MESSINA. Secondo L’Osservatorio Findomestic la provincia più vivace della Sicilia per consumo di beni durevoli è quella messinese: nel 2018 il mercato è cresciuto del 2,7% raggiungendo i 445 milioni di euro. Le oltre 10mila nuove immatricolazioni hanno portato a quota 124 milioni di euro la spesa delle famiglie per le auto nuove con una crescita record nel contesto regionale pari al 6,3%. Positivi anche i dati sulle vetture usate (+ 2,8% per un totale di 121 milioni di euro) e sui motoveicoli (+4,8% per 19 milioni di euro complessivi). Neanche la provincia di Messina viene però risparmiata dalla contrazione generalizzata dei segmenti elettrodomestici (-2,3%), elettronica di consumo (-3,6%) e information technology (-2,9%).

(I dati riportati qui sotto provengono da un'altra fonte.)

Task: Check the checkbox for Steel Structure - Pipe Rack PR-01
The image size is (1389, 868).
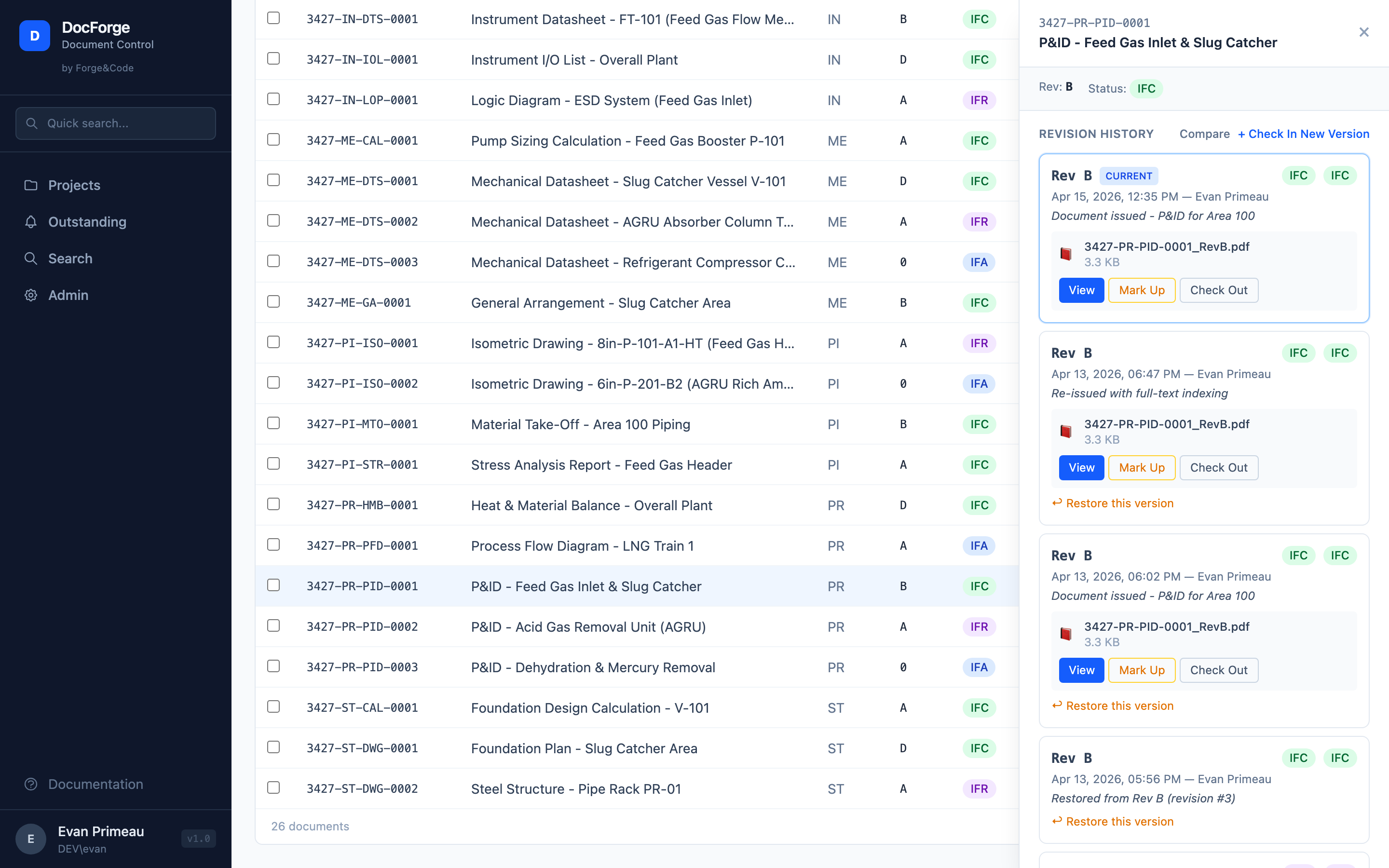Action: [x=274, y=787]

Per quanto riguarda i mobili, la crescita si attesta all’1,8% per un mercato da 116 milioni di euro.

PALERMO. Le famiglie della provincia di Palermo nel 2018 hanno speso 840 milioni di euro in beni durevoli nel 2018. Le rilevazioni dell’Osservatorio Findomestic dimostrano che la quota maggiore, 241 milioni di euro, è stata destinata alle auto usate, per le quali si è registrato un incremento del 4,5%. Sono stati spesi, poi, 229 milioni per il comparto mobili (+2%) e 206 milioni per le auto nuove (+0,7% con oltre 18.600 nuove immatricolazioni). In crescita anche le vendite di motoveicoli: +2% per un mercato da 31 milioni di euro. Negativo l’andamento degli altri segmenti: – 2,3% per gli elettrodomestici, – 2,7% per l’information technology, -3,7%, per l’elettronica di consumo.

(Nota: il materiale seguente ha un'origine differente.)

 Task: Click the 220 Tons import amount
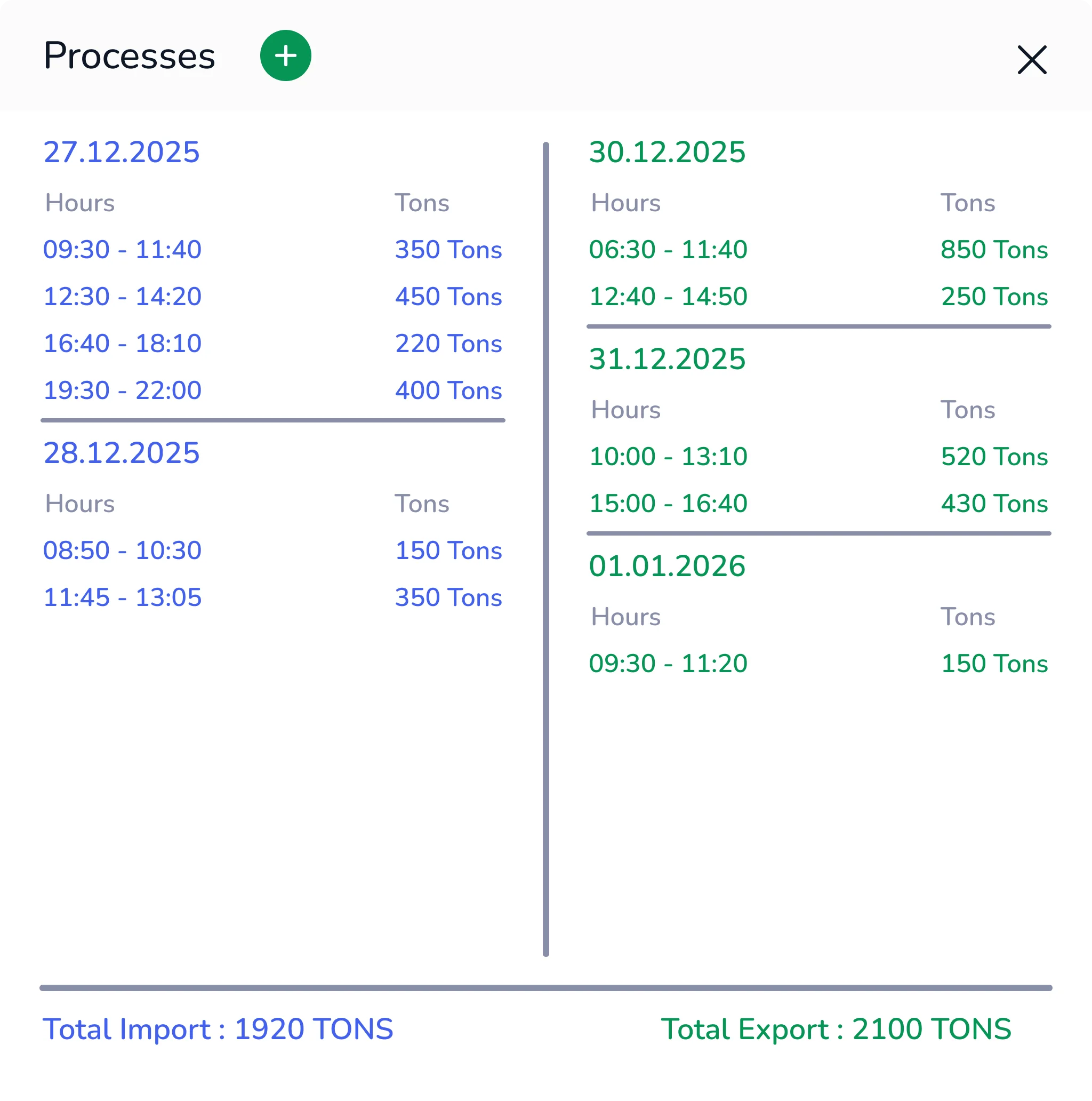point(448,344)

RAGUSA. 208 milioni di euro: a tanto ammonta la spesa in beni durevoli per la provincia di Ragusa nel 2018. Sensibile è la flessione registrata dall’Osservatorio Findomestic per le auto nuove: -3,8% di immatricolazioni e spesa delle famiglie a -5,6% per 56 milioni di euro complessivi. Si è speso di più, 63 milioni, per le auto usate: l’andamento è in crescita del 2,3%. Particolarmente significativo l’aumento del comparto motoveicoli: +17,6%. In un contesto di netto ridimensionamento del mercato ‘casa’ in tutta la regione, nella provincia ragusana le perdite risultano meno accentuate: -1,7% per gli elettrodomestici, -3% per l’elettronica di consumo, – 1,6% per l’information technology. Il mercato dei mobili vale 53 milioni di euro, in crescita del 2,2%.

SIRACUSA. Nel 2018 il mercato dei beni durevoli nella provincia di Siracusa ha toccato i 288 milioni di euro per un incremento del 2,2%. Come dimostrano le rilevazioni dell’Osservatorio Findomestic, il comparto ‘motori’ incide per oltre 156 milioni di euro, trainato dalla crescita degli acquisti di auto usate: 90 milioni di euro pari a un +4,9%. Aumento anche per le auto nuove (56 milioni e +0,8%) e per i motoveicoli (10 milioni e +11,6%). Segno ‘più’ anche per i mobili: + 2,2% con una spesa complessiva a quota 70 milioni. Negativo l’andamento di tutti gli altri segmenti del comparto ‘casa’: -2,1% per gli elettrodomestici, -3,5% per l’elettronica di consumo e -2,5% per l’information technology.

TRAPANI. Sono cresciuti dello 0,9% nel 2018 i consumi di beni durevoli in provincia di Trapani: la spesa complessiva delle famiglie, secondo i dati dell’Osservatorio Findomestic, è stata di 268 milioni di euro, di cui 83 destinati ai mobili con un aumento dell’1,9%. Sono stati 81 i milioni che i trapanesi hanno speso per acquistare automobili usate (+2,3%). Lieve crescita anche per le auto nuove (+0,2%) che hanno alimentato un mercato da 57 milioni di euro. Nonostante il calo di immatricolazioni (-6%) i motoveicoli hanno fatto registrare un aumento della spesa del 3,9%. Segno ‘meno’, invece, per l’elettronica di consumo (-3,8%, in media con il dato regionale), l’information technology (-3,1%) e gli elettrodomestici (-2,5%).